Abbiamo imparato a fare più cose contemporaneamente, ma forse stiamo disimparando a viverle.

Il nostro cervello, però, funziona in modo diverso da come immaginiamo. Quello che chiamiamo multitasking è, nella maggior parte dei casi, un rapido alternarsi dell'attenzione tra un'attività e l'altra. Ogni passaggio ha un costo: richiede energia mentale e rende più difficile elaborare in profondità ciò che stiamo facendo.

Non è soltanto una questione di produttività. È una questione di esperienza.

Per ricordare qualcosa, dobbiamo prima averla vissuta con una certa presenza. Se l'attenzione è continuamente frammentata, anche i ricordi diventano più deboli. Le emozioni si attenuano, i dettagli sfumano e la giornata, pur essendo stata intensa, lascia poche tracce.

Forse è anche per questo che alcune giornate sembrano volare via senza lasciare nulla.
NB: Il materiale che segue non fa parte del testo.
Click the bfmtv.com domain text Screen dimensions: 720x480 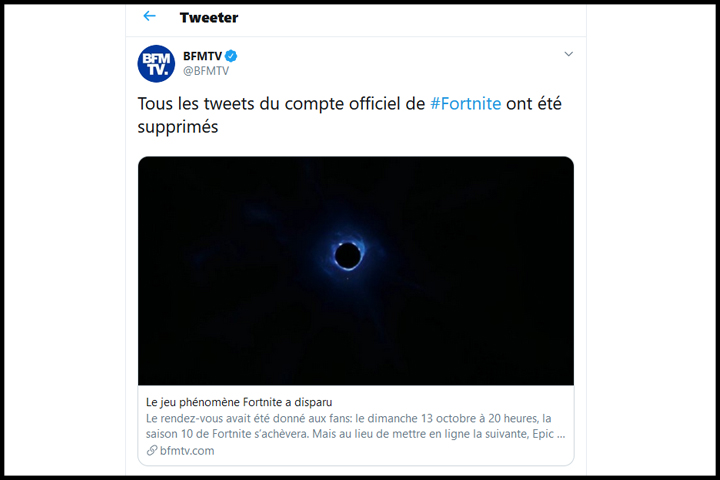[186, 451]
Non perché siano state vuote, ma perché le abbiamo attraversate senza soffermarci davvero su ciò che stavamo vivendo.

Pensiamo a un caffè preso con un amico. Se durante tutta la conversazione controlliamo le notifiche, probabilmente ricorderemo meno parole, meno espressioni, meno emozioni. Lo stesso vale per una passeggiata, un pranzo in famiglia o un tramonto osservato solo per il tempo necessario a scattare una fotografia.

La felicità, in fondo, ha bisogno di attenzione. Non ama essere condivisa con altre dieci attività.
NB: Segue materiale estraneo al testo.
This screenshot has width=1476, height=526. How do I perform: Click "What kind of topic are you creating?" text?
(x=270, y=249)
L'attenzione è una risorsa limitata. Quando la disperdiamo continuamente, non perdiamo soltanto concentrazione: perdiamo anche la possibilità di dare significato alle esperienze. E senza significato, perfino i momenti belli rischiano di diventare rapidamente dimenticabili.

Questo non significa demonizzare la tecnologia o rinunciare alla comodità di fare più cose insieme quando è necessario. Ci sono situazioni in cui il multitasking è inevitabile e persino utile. Il punto è un altro: se ogni momento della giornata diventa un'occasione per fare due o tre cose contemporaneamente, finiamo per non abitare davvero nessuna di esse.

Forse non abbiamo bisogno di vivere esperienze sempre più straordinarie.

Forse abbiamo semplicemente bisogno di vivere con maggiore intensità quelle ordinarie.

Mangiare sentendo davvero il sapore del cibo. Ascoltare una persona senza pensare alla risposta. Guardare un film senza controllare il telefono ogni dieci minuti. Camminare senza sentire il bisogno di riempire il silenzio.

Sono gesti semplici, quasi banali. Eppure è proprio in quella semplicità che il cervello costruisce i ricordi più autentici.

Alla fine, la ricchezza di una giornata non dipende soltanto da quante cose abbiamo fatto.

Dipende da quante di quelle cose abbiamo davvero vissuto.